- Given problem
Copy everything from the line containing "Where should I" down to the end of the material, that line included. Keep the requests, multiply every coordinate in the answers by 2, round to whole numbers with halves going up, and leave out the pictures.
※ ※ ※
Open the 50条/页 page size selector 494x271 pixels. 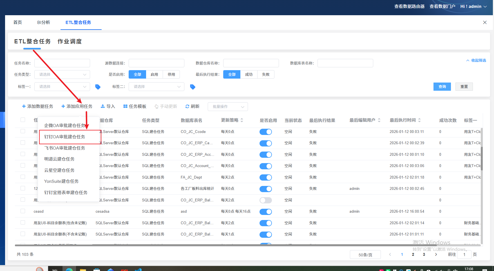click(x=365, y=255)
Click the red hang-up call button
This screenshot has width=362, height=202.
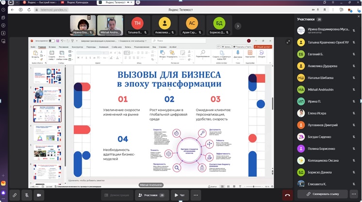287,195
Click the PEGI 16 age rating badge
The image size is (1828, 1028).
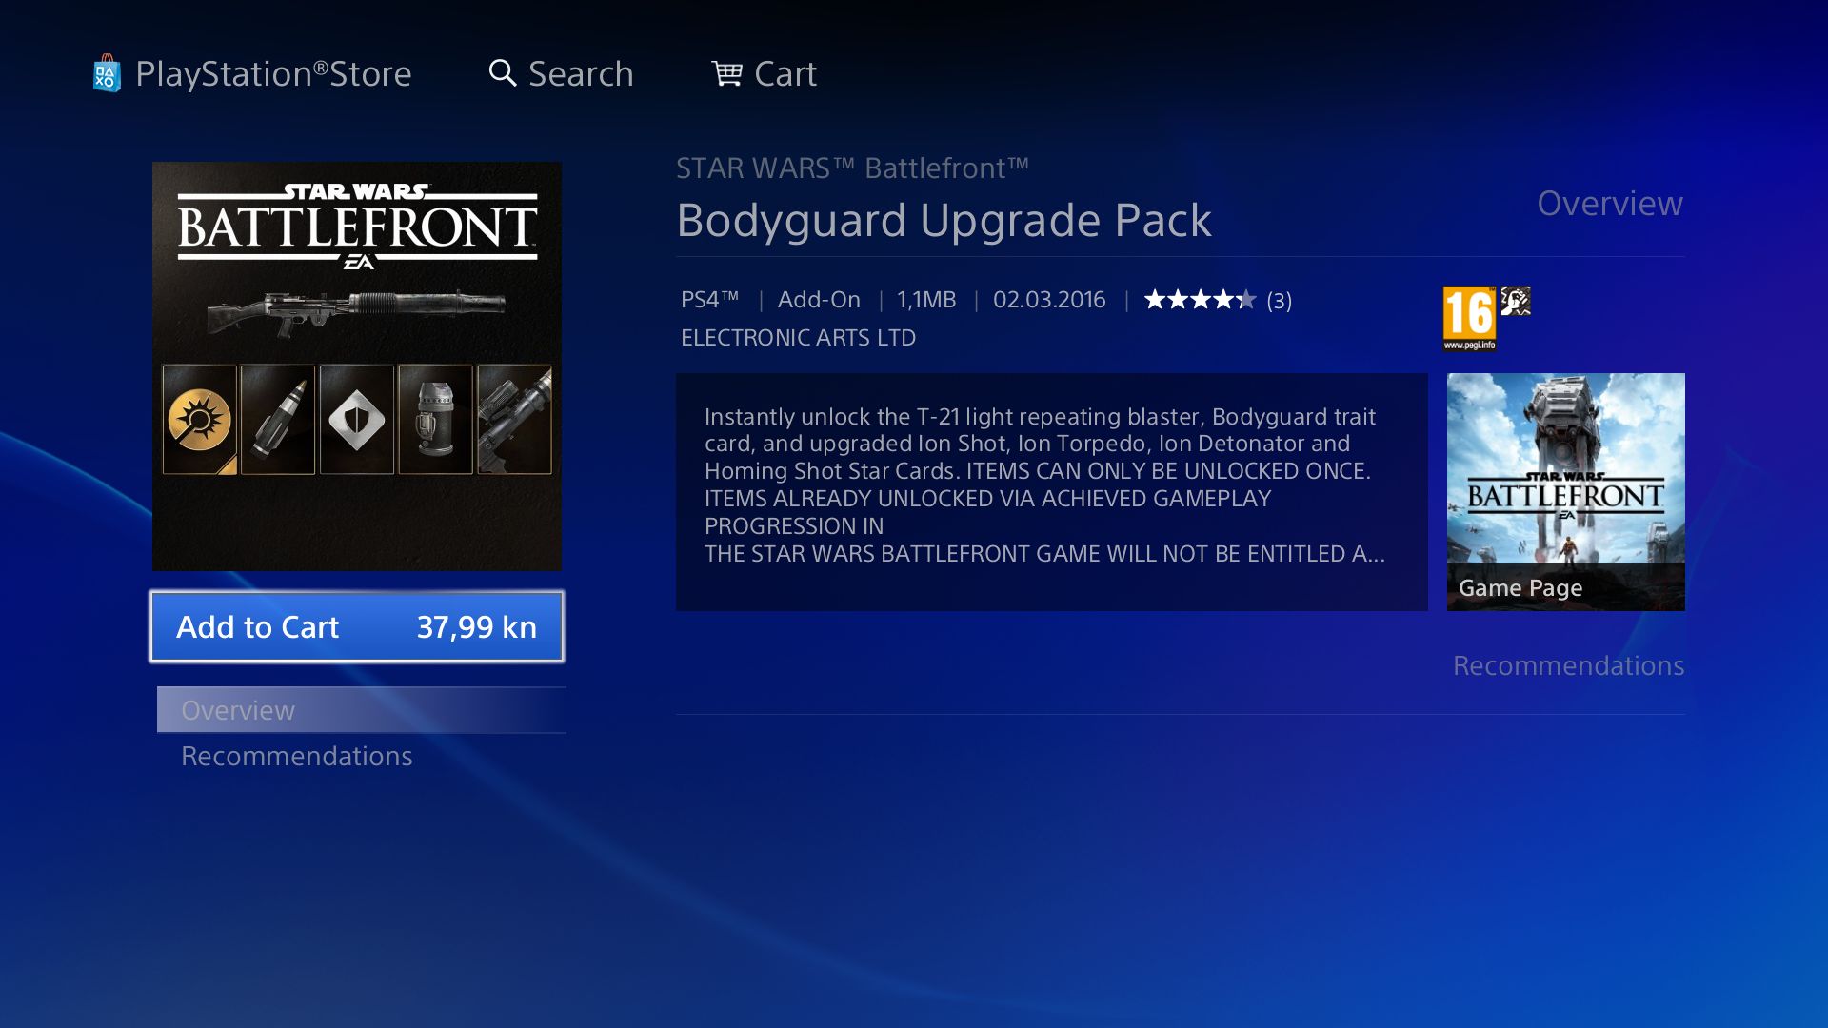(1469, 318)
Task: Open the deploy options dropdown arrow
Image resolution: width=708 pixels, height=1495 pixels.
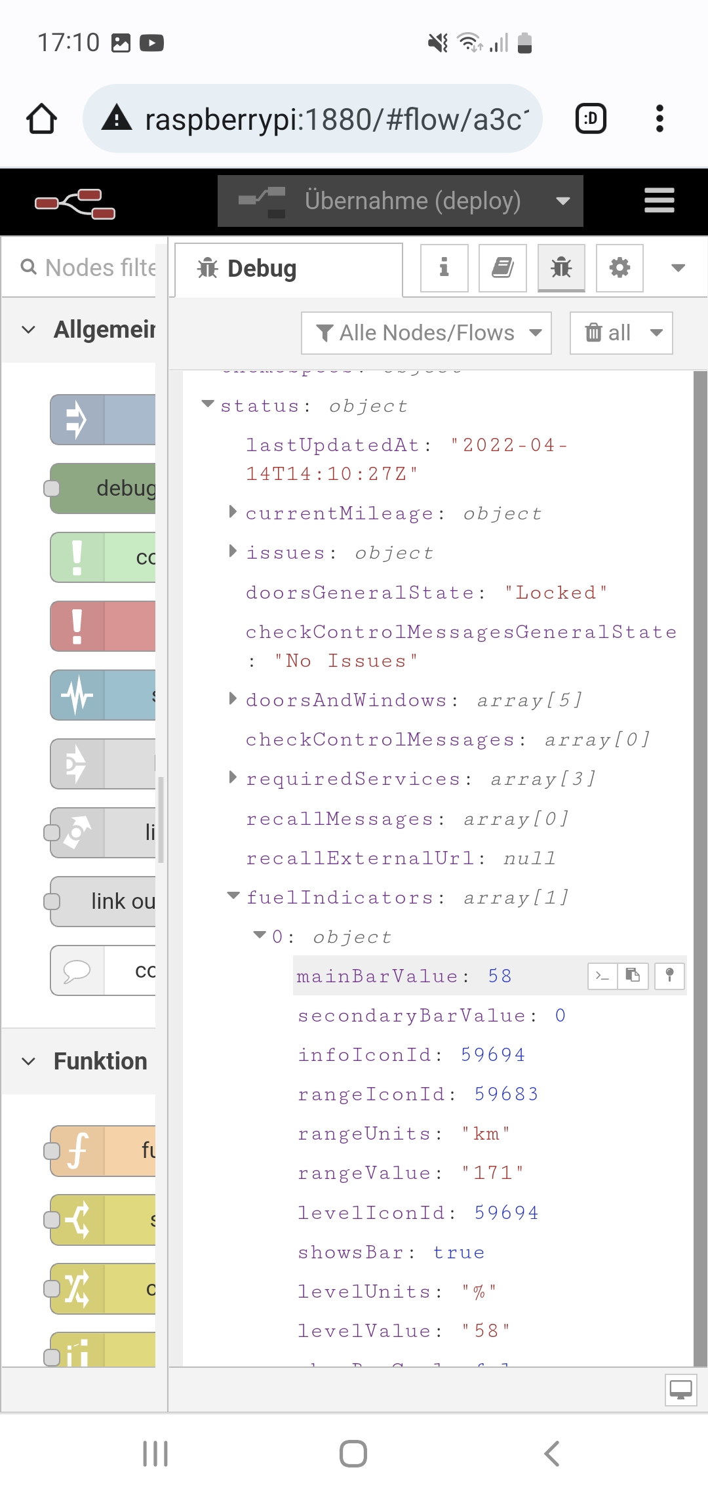Action: pos(562,201)
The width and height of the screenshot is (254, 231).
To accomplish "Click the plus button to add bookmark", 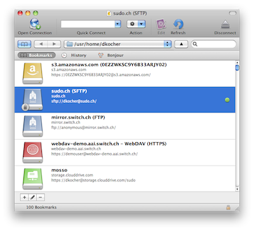I will point(24,197).
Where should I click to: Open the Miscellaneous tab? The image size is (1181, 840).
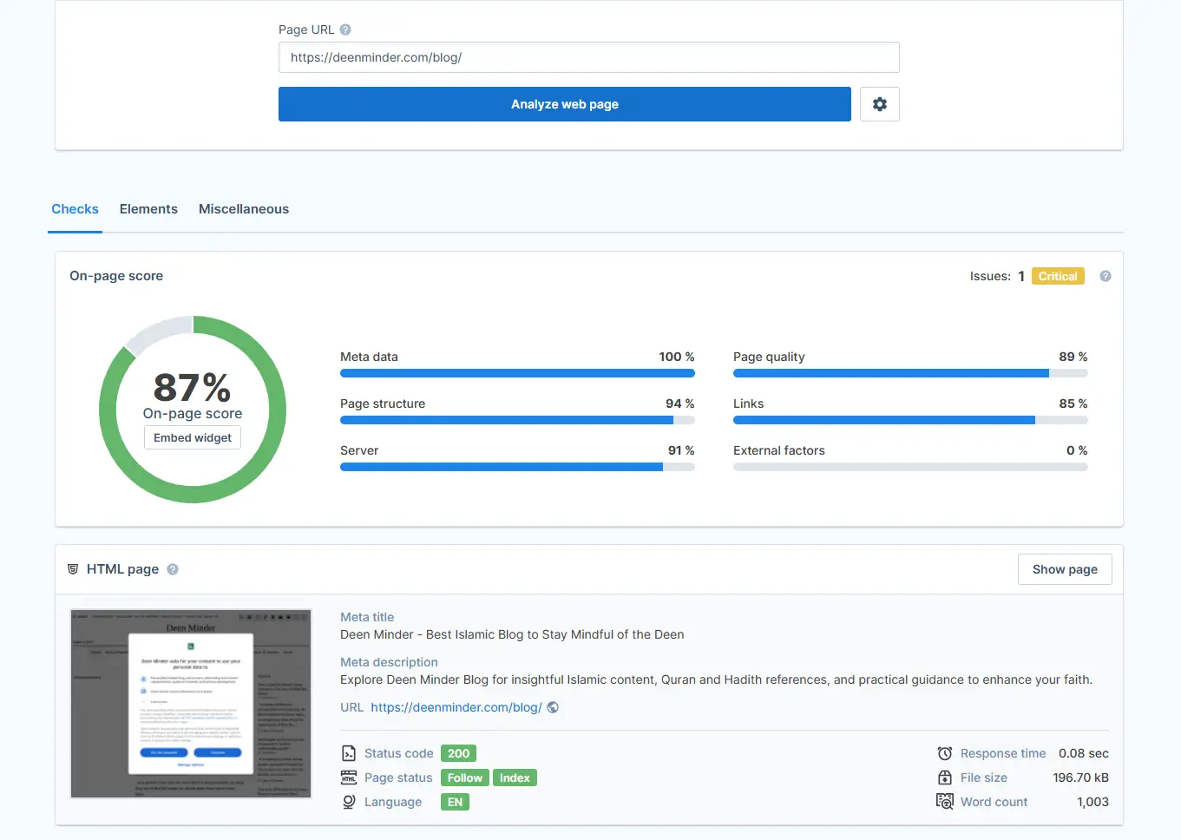click(244, 209)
※ ※ ※
- Complete answer
Where should I click to: Open the Miscellaneous tab? The image size is (1181, 840).
click(488, 418)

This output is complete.